• Required work
Match the word "computer". Return each line of the data below where it appears.
** Opening Data block **
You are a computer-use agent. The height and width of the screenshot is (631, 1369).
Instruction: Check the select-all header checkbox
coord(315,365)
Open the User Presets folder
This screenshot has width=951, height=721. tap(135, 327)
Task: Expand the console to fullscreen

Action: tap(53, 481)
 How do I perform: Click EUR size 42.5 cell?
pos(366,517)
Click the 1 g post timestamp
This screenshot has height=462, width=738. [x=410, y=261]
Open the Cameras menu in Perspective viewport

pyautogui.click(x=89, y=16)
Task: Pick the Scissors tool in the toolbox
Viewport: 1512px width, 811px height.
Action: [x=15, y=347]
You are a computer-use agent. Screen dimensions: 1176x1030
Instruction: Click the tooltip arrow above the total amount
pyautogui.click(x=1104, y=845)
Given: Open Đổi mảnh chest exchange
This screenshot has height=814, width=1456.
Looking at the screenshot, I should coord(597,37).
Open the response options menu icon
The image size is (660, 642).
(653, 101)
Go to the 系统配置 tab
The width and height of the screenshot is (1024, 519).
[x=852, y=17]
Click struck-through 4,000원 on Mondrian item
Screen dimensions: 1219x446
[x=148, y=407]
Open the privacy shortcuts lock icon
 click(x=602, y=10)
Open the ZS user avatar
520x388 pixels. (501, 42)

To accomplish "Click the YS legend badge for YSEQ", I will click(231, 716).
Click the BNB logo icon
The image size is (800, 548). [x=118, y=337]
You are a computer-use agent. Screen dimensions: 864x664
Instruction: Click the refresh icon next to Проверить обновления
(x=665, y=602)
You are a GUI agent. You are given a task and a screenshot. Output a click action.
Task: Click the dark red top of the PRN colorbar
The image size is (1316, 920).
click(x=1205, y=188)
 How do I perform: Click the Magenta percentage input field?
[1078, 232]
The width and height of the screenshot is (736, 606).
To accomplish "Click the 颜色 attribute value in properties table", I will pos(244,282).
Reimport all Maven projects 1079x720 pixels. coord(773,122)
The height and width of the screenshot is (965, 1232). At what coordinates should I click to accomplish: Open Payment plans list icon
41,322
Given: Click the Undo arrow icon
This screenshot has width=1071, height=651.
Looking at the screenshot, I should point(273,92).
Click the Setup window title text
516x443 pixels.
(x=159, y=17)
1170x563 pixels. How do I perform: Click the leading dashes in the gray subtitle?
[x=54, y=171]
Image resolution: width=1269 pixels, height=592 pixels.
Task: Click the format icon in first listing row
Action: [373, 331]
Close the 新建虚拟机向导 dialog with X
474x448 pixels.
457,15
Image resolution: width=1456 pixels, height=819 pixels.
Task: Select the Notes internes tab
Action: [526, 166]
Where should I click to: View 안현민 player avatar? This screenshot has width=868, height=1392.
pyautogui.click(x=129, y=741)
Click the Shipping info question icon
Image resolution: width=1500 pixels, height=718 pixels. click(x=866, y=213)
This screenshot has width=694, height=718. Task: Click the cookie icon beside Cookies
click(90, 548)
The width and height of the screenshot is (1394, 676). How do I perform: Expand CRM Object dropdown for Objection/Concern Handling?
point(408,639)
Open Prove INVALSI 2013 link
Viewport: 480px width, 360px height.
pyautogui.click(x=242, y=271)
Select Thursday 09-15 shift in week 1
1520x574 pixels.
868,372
** Closing Data block **
• Answer box
You are a computer-use agent. The height and width of the screenshot is (631, 1369).
You are a computer-use agent. Screen dimensions: 1176x1030
You are a computer-use agent. Screen dimensions: 864x664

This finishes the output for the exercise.